In the best Blue Peter tradition, CargoClips didn’t just talk the talk but showed us a completed vehicle – a demo model from Austria that was doing a UK tour. Based on the six-metre, high-roof MAN, this is a vehicle designed to display just some of the possibilities in a Cargo Camper. It also shows that this level of quality and ingenuity doesn’t come cheap – a fully converted MAN to this spec is likely to retail here at close to £70k. So, what do you get for that outlay?
Well, the interior layout looks straightforward, even if the décor and design do not. There are swivel cab seats and a long side settee facing the galley, while a fridge and cassette toilet sit on opposite sides just inside the rear barn doors (which carry outdoor chairs and table, securely strapped in place – using clips, naturally).
Above/behind the loo, in the left-hand rear corner – although, of course, it could have been sited elsewhere – is the Washbasin Module, with mirror-fronted storage and a folding basin. Here, though, you start to understand the complexity of having everything removable as each unit has to be self- contained, so that means incorporating a 20-litre fresh water supply, a second container for waste water and the 3-litre 12V/230V boiler, if required. As with even the 90-litre compressor fridge opposite, it has a simple plug-in connection to the vehicle’s 12V electrics, too. However, the more back-to- basics approach to the Cargo Camper shows in that the washing/toilet area is simply made private with a curtain – there’s no separate bathroom, although a portable shower (for use inside or outside the ’van) is possible.
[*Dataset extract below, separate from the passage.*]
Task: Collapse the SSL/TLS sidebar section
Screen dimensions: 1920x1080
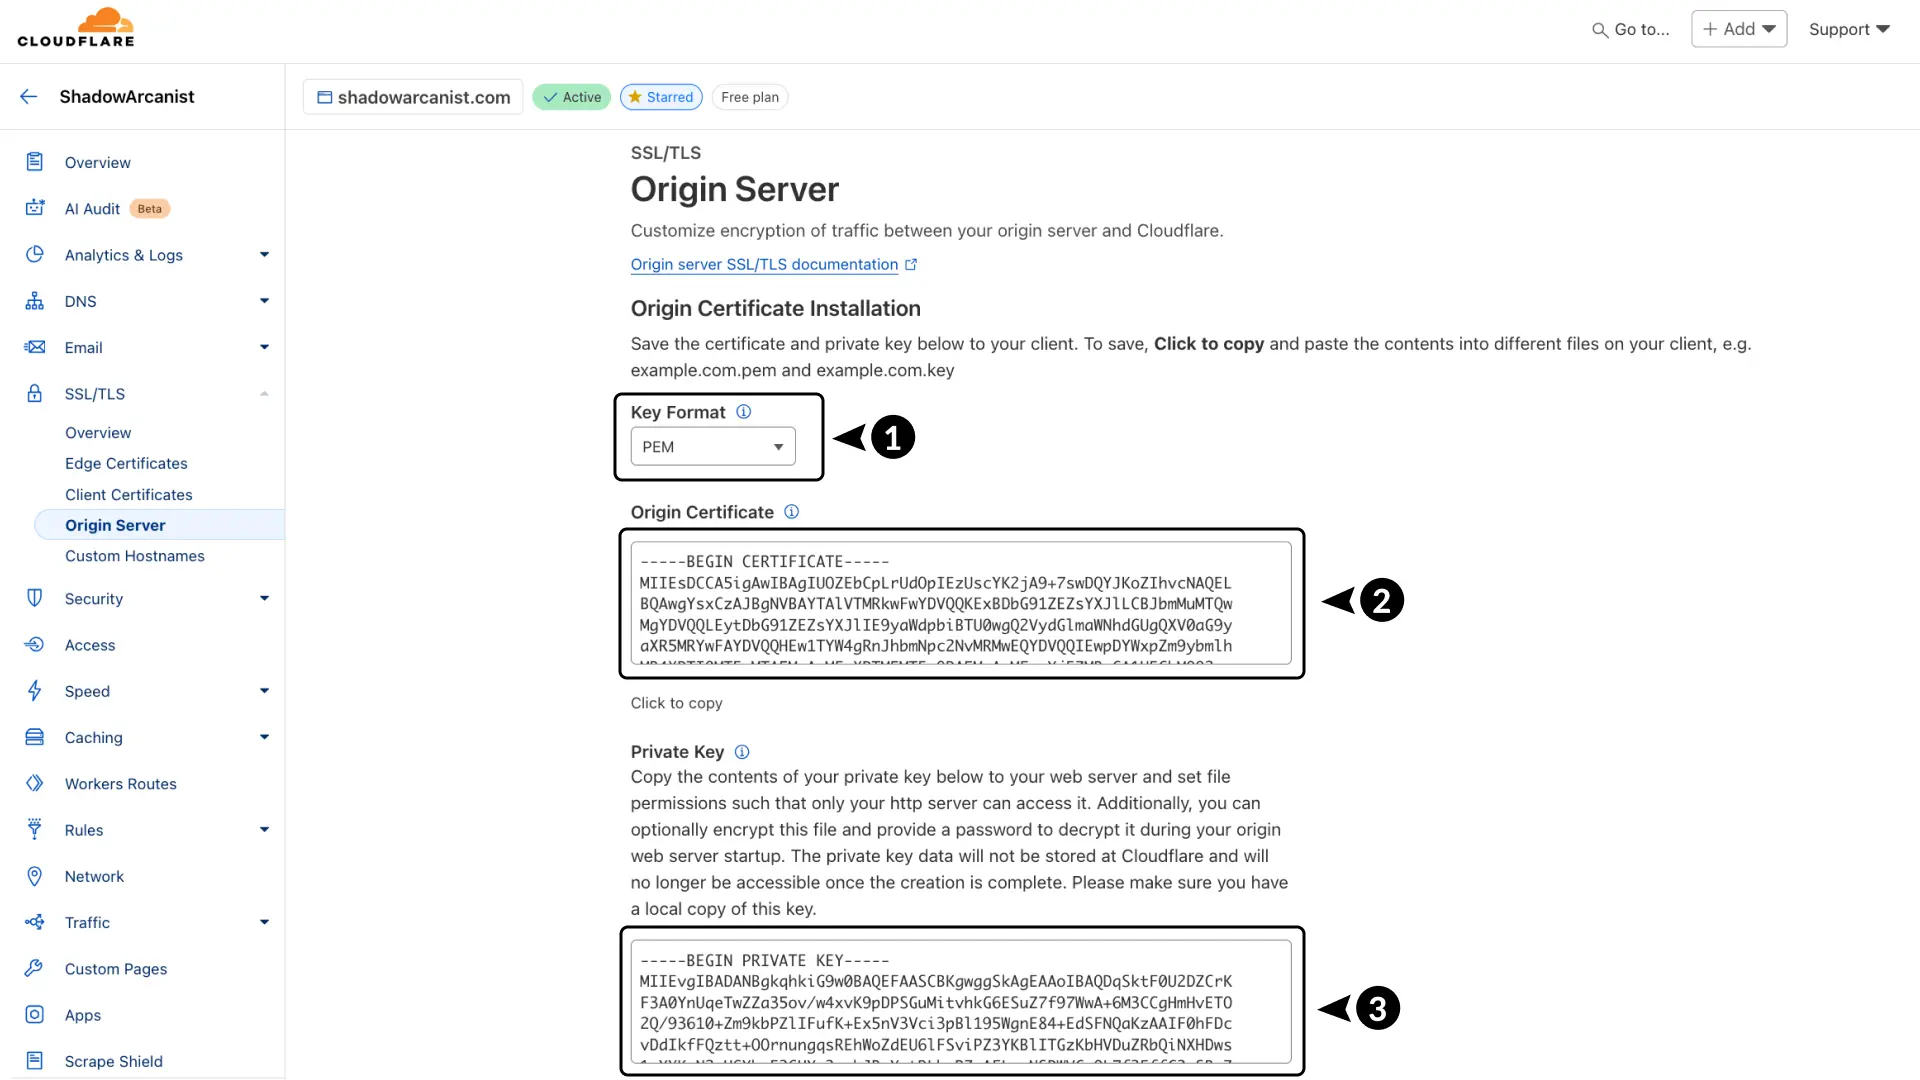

The kitchen also has its own water supply for the sink, while cooking in this model is on a portable single-burner stove stored in a drawer. An induction hob is also available, as are alternative worktop finishes, but what you won’t find here are the usual caravan industry cupboard catches – instead, the leather tags to open the lockers seem far more appropriate to the ethos of this ’van. Cutlery isn’t in a drawer but a fold-down utensil holder with foam surround to hold everything silently in place as you drive. Even the spice rack is a wooden work of art.
More conventional is the side sofa that simply unfolds into a completely flat 1.91m by 1.32m double bed and the swivel cab seats that you use for dining, although the table that folds flat to the wall and secures magnetically eschews the traditional approach. And these, again, are just examples of what’s on offer. Removable individual travel seats can be supplied, fitted to a floor rail system, so the Cargo Camper can be up to a six-seater. Or there’s the Bed and Breakfast Module that combines a pair of simple seats and a table, as well as a double bed, all of which folds flat to the wall so that you have more load space available for bikes, or whatever.
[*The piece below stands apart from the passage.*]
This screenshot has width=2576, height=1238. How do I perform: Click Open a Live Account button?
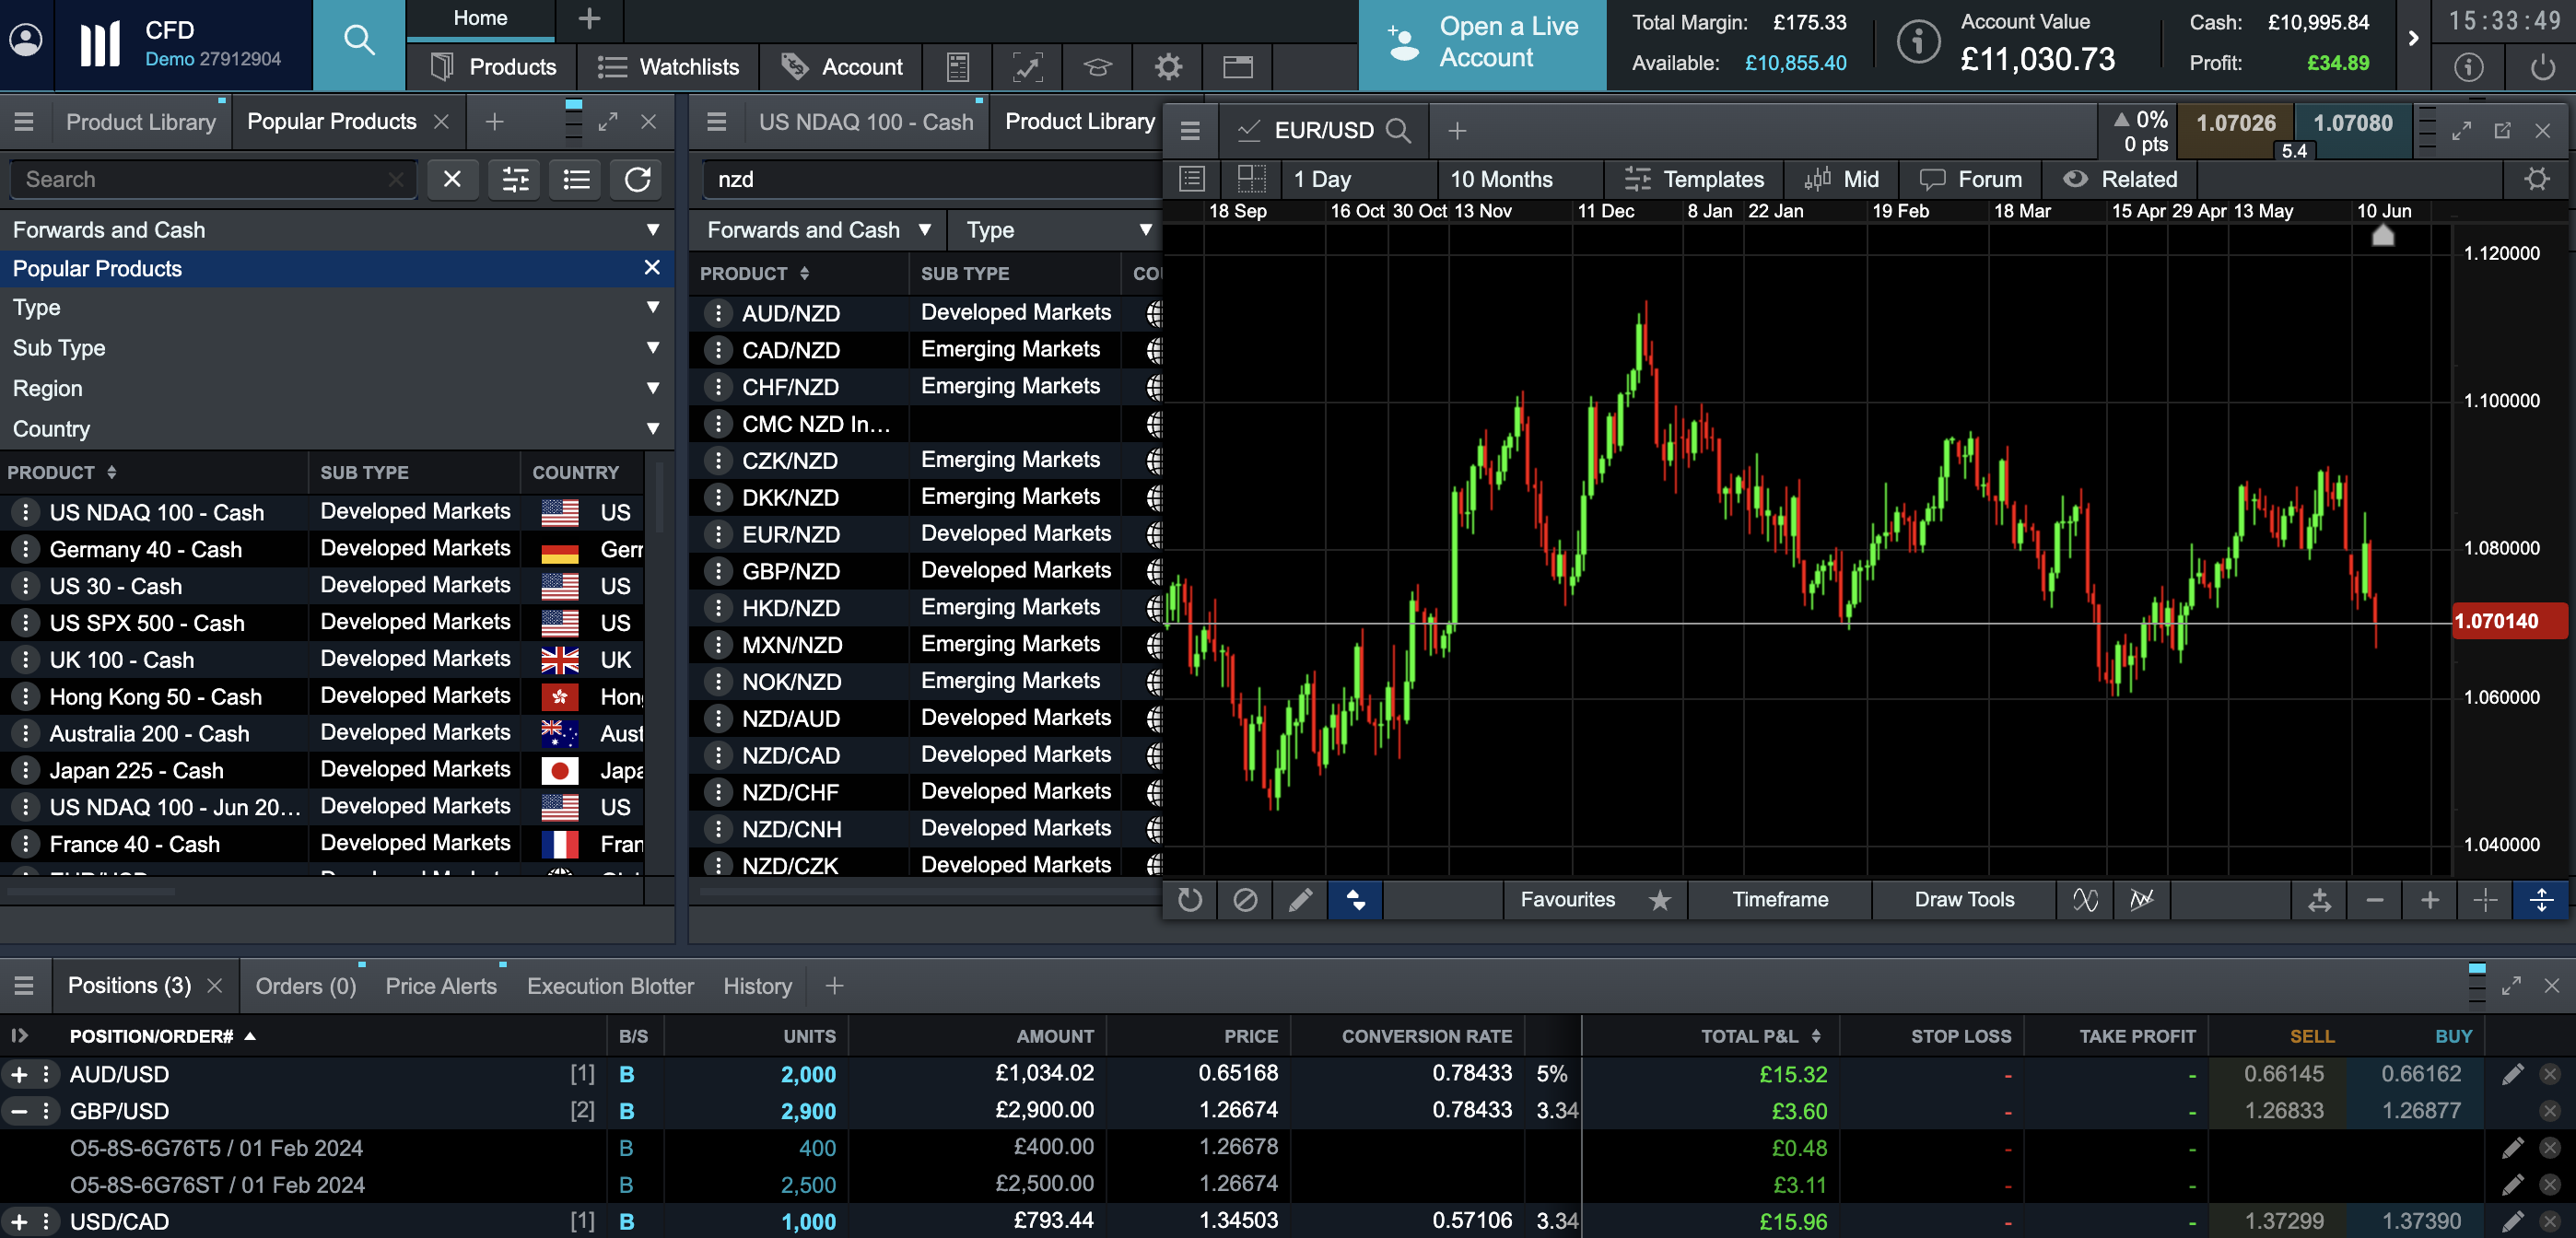1482,43
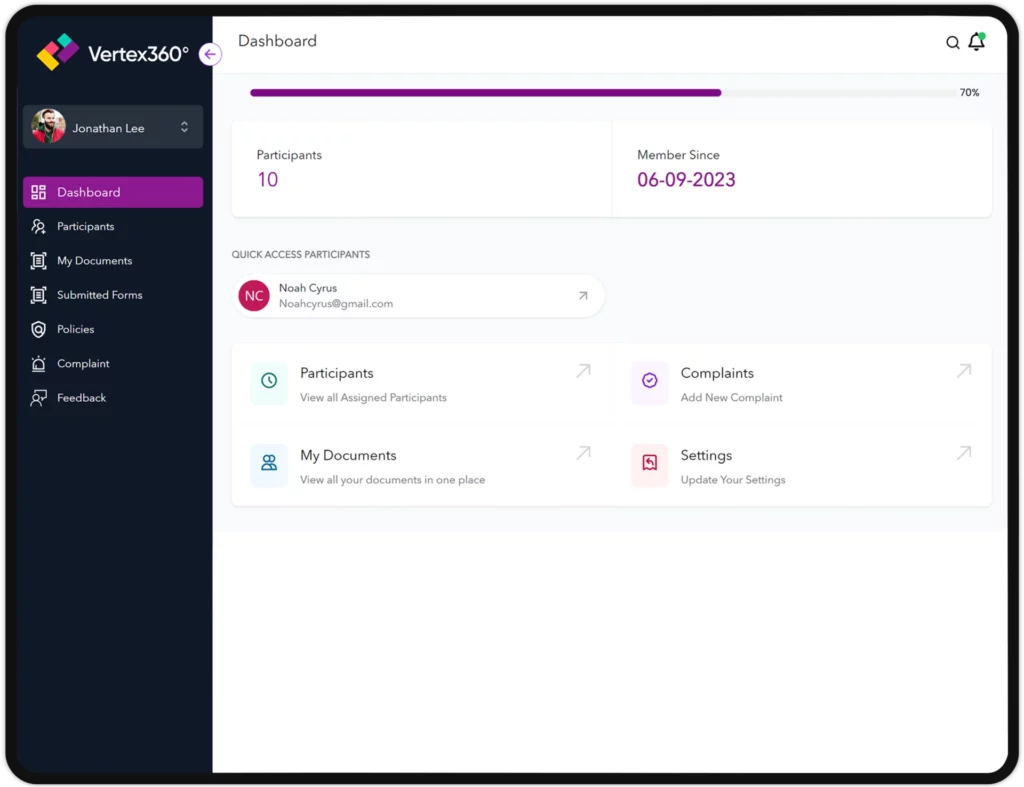Click the Submitted Forms icon
1024x787 pixels.
(37, 295)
Of course, there’s nothing as conventional as a wardrobe in this ’van – instead what looks like the BFG’s wooden comb hinges down from the ceiling to hold coats, either on hangers or their own hooks. Even the reading light is a one-of-a-kind design that can slot into any of those recesses in the wall, although fittings like the diesel heating and roll-out awning are typical campervan items.
One thing’s for certain, no two Cargo Campers are ever likely to look the same (maybe not even the same from one week to the next!), and nor will they ever have the appearance of a conventional campervan. For those who want more versatility and maybe even a weekday work van, however, this could be a unique solution.